Centres of Scholarship should be separated, administratively, from institutions of dogma such as traditional shrines/temples; mosques or churches. The curriculum should also include, at a conclusion of secondary school education, obligatory service to the Republic or free market as a prelude to University Studies.
At a period in time when G. H. T. Lyall inaugurated the Masonic Club in 1874, the Good Templars – founded by the General Superintendent of the Wesleyan Mission and Commanding Officer of the Castle garrison with the support of J. P. Brown, Lodge Deputy Grand Chief Templar – established in 1877 and the Odd-fellows established 1880, the Mfantsi Amanbuhu Fekuw (Fante National Political Society), however, was established in Cape Coast, Central Province, Gold Coast 1889 to deliberately to revive African culture – music; language; fashion and names.
A legal colossus, distinguished reformist and publisher who hailed from the Central Province, as well as a pioneer of the Fante National Political Society, John M. Sarbah joined the Fante Public School Company, a missionary enterprise, which in 1903, founded the Mfantsi National Education Fund which raised funds for the establishment, in 1905, of the Mfantsipim Secondary School.
He published the Fante Customary Laws (1897) and the Fante National Constitution (1906).

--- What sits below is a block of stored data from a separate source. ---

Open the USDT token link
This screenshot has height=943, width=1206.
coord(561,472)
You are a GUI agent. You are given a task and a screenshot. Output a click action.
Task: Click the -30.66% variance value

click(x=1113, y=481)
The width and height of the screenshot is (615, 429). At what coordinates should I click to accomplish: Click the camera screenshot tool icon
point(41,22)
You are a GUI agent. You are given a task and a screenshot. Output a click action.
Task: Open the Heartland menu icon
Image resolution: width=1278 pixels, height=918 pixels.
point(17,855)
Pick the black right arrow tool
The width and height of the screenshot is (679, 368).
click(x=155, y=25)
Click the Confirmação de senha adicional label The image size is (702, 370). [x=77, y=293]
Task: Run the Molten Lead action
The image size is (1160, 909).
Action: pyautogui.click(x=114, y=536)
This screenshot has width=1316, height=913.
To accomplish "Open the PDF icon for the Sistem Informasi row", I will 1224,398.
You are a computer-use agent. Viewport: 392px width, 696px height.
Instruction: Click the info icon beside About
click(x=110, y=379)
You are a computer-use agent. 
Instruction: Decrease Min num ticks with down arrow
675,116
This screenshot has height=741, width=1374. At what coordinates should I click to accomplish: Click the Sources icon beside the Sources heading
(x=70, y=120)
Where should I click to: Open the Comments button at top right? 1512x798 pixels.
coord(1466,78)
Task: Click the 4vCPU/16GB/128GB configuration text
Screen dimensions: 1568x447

J. M. Sarbah also demonstrated the principle of Good Citizenship by personally setting up a scholarship for students and staff members.
It is through the culture and values of these institutions that our Republic could direct the Ghanaian society toward a meritocracy – equal opportunity for all citizens and abundant reward for ambition with an emphasis on individual freedom and national unity.
There is, therefore, an urgent need, as bluntly expressed by the Gold Coast Aborigines Protection Society in 1902, for educated Ghanaian citizens and not westernised natives in crafting, on the basis of Ghanaian exceptionalism, indigenous institutions with internationally acceptable standards.
The dilemma Ghanaian citizens face is between leaving or remaining in the West African Education Council.
In this era of enlightenment, we must devise a national doctrine and commit our executive to a clear set of ideals and values requiring noble builders to execute.
I cannot emphasise enough, this is Ghana’s Space Generation. The generation of rationalism; freedom of thought and enquiry.